◆ What you are asked to do
Copy the records below from the line with "Image resolution: width=1080" to the line with "point(475,176)", and omit the pictures from your copy.

◆ Records to use

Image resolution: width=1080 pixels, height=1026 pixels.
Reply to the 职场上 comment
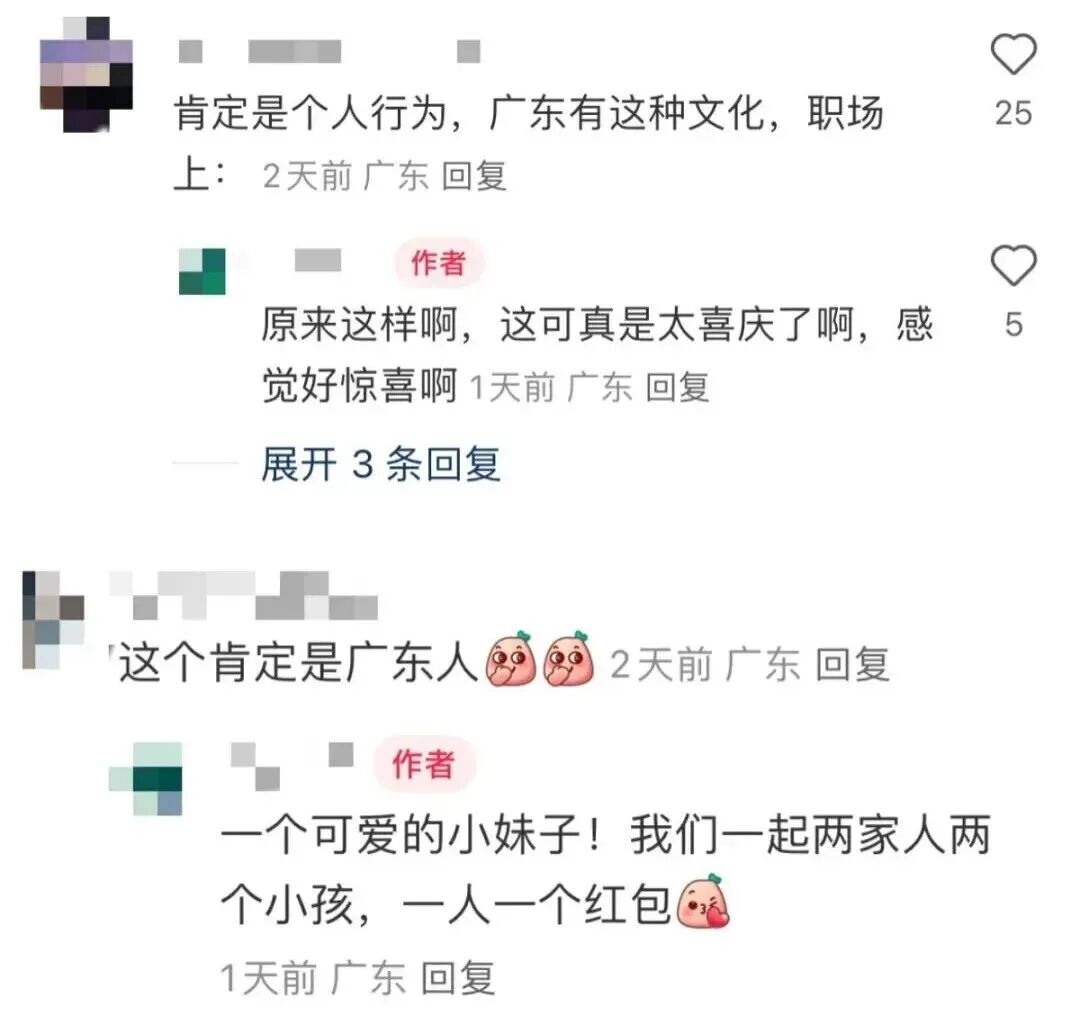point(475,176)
--
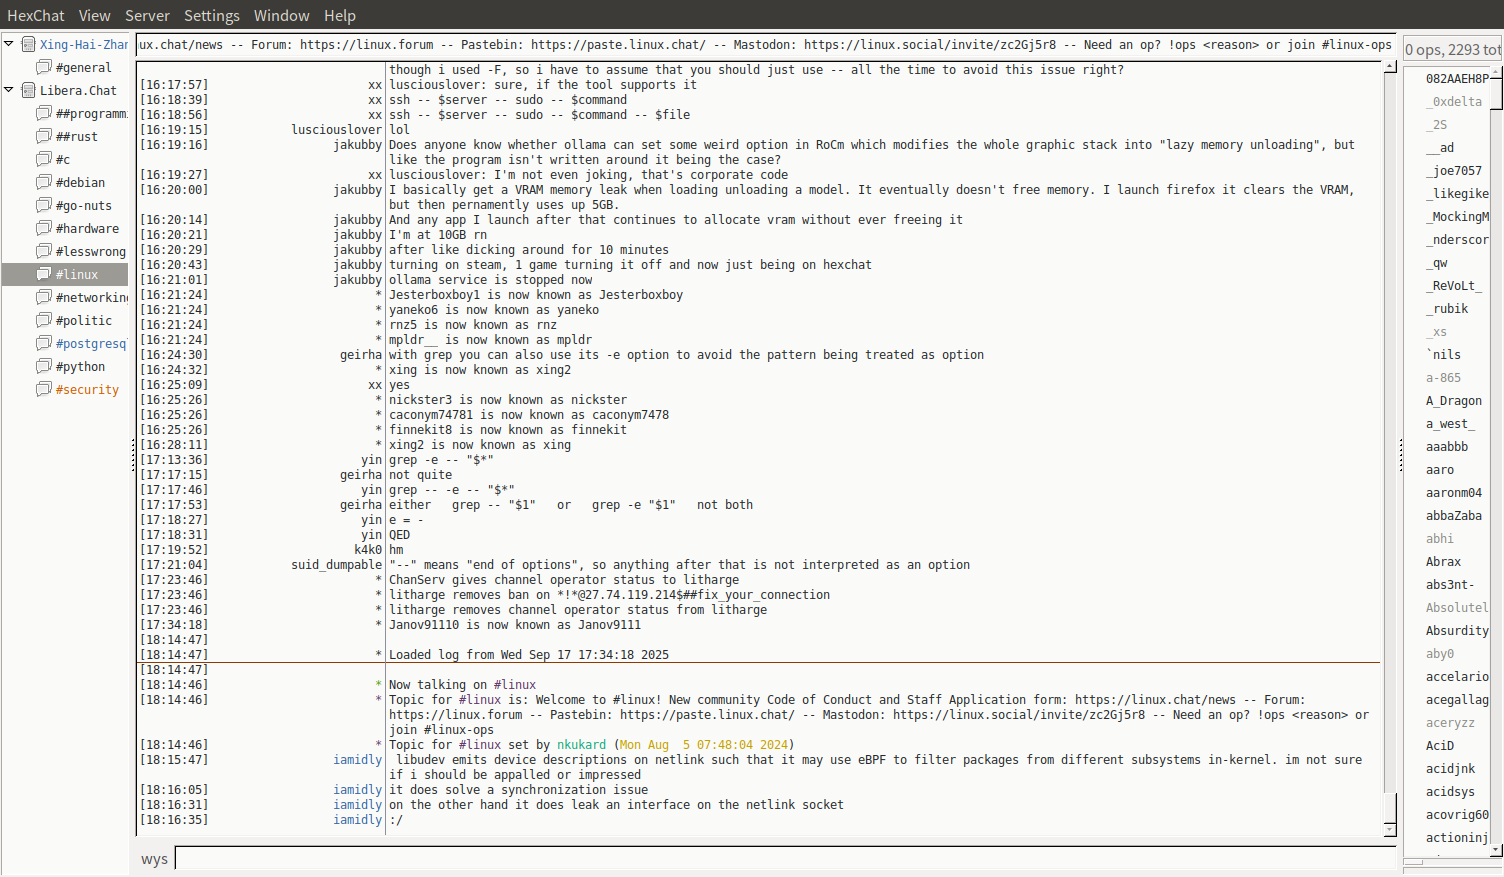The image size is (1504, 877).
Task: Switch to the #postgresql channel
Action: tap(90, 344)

◆ Expected output
Image resolution: width=1080 pixels, height=1026 pixels.
Reply to the 职场上 comment
point(475,176)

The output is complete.